Addressing the Navy League's annual Sea-Air-Space exposition at the National Harbor convention center, Mabus repeated the warning he gave the audience of service members and defense contractors last year that he "would not hesitate to recommend or to cancel programs that are too expensive, ineffective, or unneeded."
He cited the example of the Marine Corps' long-sought Expeditionary Fighting Vehicle that Defense Secretary Robert Gates canceled early this year with support from Mabus and Gen. James Amos, the Marine Corps commandant.
But while Mabus said he would continue to insist on better cost control and performance in contracts, "we also have to be strict about the integrity of the procurement process. We will not accept any impropriety, kickbacks, bribery, or fraud."

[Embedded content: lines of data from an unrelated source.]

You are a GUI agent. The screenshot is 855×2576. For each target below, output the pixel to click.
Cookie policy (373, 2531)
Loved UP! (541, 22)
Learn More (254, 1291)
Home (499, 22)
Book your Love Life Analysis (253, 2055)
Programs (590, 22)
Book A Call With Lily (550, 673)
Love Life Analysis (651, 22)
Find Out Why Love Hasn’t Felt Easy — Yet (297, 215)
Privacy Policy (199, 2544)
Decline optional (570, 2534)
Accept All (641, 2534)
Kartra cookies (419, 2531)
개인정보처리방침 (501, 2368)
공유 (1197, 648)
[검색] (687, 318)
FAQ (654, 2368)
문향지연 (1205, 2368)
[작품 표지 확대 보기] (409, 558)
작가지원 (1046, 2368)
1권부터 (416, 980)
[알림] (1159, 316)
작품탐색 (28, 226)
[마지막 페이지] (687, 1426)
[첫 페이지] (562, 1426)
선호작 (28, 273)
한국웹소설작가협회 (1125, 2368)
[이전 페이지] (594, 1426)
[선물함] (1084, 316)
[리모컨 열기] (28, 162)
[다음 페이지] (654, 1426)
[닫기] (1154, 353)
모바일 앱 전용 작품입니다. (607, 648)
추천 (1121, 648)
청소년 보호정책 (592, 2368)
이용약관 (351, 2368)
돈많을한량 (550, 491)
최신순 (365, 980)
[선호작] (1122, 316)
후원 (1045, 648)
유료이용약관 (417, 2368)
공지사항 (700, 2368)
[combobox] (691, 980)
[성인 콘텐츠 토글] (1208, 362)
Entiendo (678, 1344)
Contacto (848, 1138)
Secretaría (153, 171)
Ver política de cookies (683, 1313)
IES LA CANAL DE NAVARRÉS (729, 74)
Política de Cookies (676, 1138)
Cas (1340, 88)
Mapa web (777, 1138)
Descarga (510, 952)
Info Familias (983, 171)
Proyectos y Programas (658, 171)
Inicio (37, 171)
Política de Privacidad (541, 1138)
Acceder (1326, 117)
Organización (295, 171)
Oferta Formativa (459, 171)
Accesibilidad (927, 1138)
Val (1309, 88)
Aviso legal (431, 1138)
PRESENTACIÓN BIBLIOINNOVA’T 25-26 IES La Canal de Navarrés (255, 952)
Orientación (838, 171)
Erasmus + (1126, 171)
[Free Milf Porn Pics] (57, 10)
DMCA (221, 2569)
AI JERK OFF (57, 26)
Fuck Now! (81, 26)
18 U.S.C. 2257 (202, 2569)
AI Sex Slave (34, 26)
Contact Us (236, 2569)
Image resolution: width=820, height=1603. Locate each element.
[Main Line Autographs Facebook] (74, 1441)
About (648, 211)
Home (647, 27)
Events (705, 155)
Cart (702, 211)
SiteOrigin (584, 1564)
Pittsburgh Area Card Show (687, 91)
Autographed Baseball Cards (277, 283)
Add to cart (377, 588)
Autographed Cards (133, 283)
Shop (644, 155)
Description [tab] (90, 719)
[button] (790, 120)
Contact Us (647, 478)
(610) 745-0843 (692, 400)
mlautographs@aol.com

The secretary said he directed the review team "to investigate and recommend improvements in the contracting process to protect against its occurrence in the future." He said the department also has expanded the use of "fact-based suspension and disbarment actions."
Asked about the review team at a brief media availability later, Mabus said his action was triggered more by a recent indictment involving a Navy contract, than by doubts about the service's overall contracting practices.
He appeared to be referring to a criminal complaint filed on February 8 in a federal court in Rhode Island against a Navy systems engineer and the president of Advanced Solutions for Tomorrow. The charges alleged bribery of a public official in connection with an ongoing kickback scheme involving approximately $10 million of naval funds, according to a Navy release.
The Navy also has suspended the Georgia-based company, and on March 11 canceled all active contracts with it.
The suspended contracts included one in which Advanced Solutions provided engineering and technical services for submarine combat and command and control systems to the Naval Undersea Warfare Center in Newport, R.I., and in support of unmanned undersea vehicle capability, and the design and development of combat-systems architecture, the Navy said.
Mabus said the agreement late on Friday that should fund the government through the end of fiscal year 2011 after six months of continuing resolutions will allow the Navy to buy the second Virginia class attack submarine, the first of the Mobile Landing Platform ships, and to move ahead with other programs that were threatened by the prolonged reliance on CRs.
The budget compromise also will make life easier for the sailors, Marines, and their families by allowing them to go back to providing a six-month notice of permanent change of station orders, instead of the two-month lead required under the CR, Mabus said.
Mabus ducked a question about speculation that he was a leading candidate to replace Gates, saying: "I have a wonderful job and I will stay in it as long as the president wants me."